2024年11月27日号  10面 掲載

【地域をかける在宅医】訪問看護師のコミュニケーション力は偉大 医療法人凌仁会理事長 / ホームケアクリニック田園調布院長 小林徳行医師

2024年12月2日

 

 

医療法人凌仁会 理事長
ホームケアクリニック田園調布 院長
小林徳行医師

 

 

1991 年日本医科大学卒業、日本麻酔科学会専門医、日本ペインクリニック学会専門医、日本蘇生学会専門医。2013年日本医科大学退職、14年ホームケアクリニック田園調布開設。

 

 

法人概要
設立:2014年
法人本部:東京都大田区
訪問対象エリア:東京都城南地区、川崎市
患者数:約180人(2024年11月現在)

 

麻酔科医として大学病院で約20年間勤務していた。その後、緩和ケアチームを立ち上げる機会を得ることになり、大学病院の緩和ケア研修会の企画責任者を任された。

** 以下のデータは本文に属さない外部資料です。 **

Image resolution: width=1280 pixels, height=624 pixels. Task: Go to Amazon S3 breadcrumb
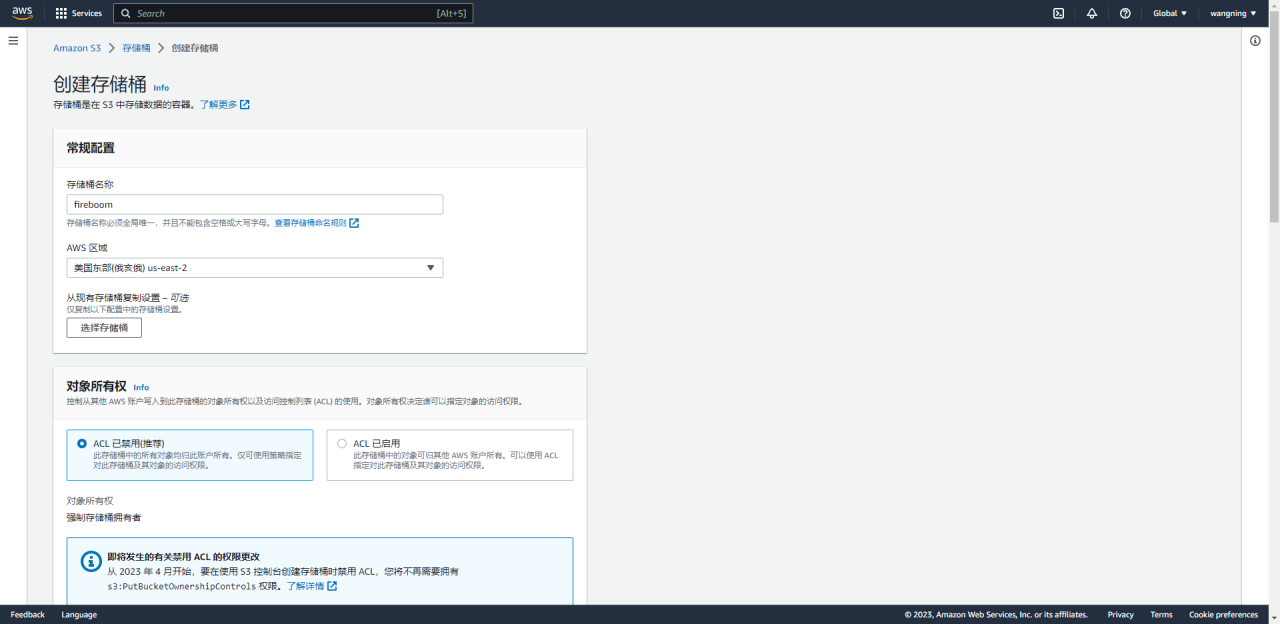tap(77, 48)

地域で訪問診療に携わる医師とも関わることとなり「在宅医療」という分野を知ることに。患者の生活そのものを支える在宅医療とは一体何か。それを追求するため、週末は在宅クリニックでアルバイトを始めた。

 

患者の既往歴や合併症の把握、緊急対応力が求められる麻酔科医としての知識・知見がここで生きた。その法人は当時約1500 人もの患者を抱えていた。気づけば1 日に30~40件のオンコールにも一人で対応するようになり、その手応えを感じた。開業への関心が確信へと変わった経験だった。

 

今年で開業して10年。経験を重ねるごとに、医療現場で「ナラティブ」が果たす役割の深さを知る。この分野に身を置いて、病院では経験することのなかった「看取り」と初めて向き合う。患者に寄り添った医療を提供するためには「情報」が必要だ。家族・患者はどんな思いで在宅を選んだのか。今希望していることは何か。バックグラウンドや家族の関係性は――。それらを引き出してくれるのが、「おしゃべり」である。

 

診療時には積極的なコミュニケーションを心がけているが、医師1人では限界がある。患者や家族の中に自然と溶け込む看護師の存在は偉大だ。「おしゃべり」ができる医療チームをこれからも築いていきたい。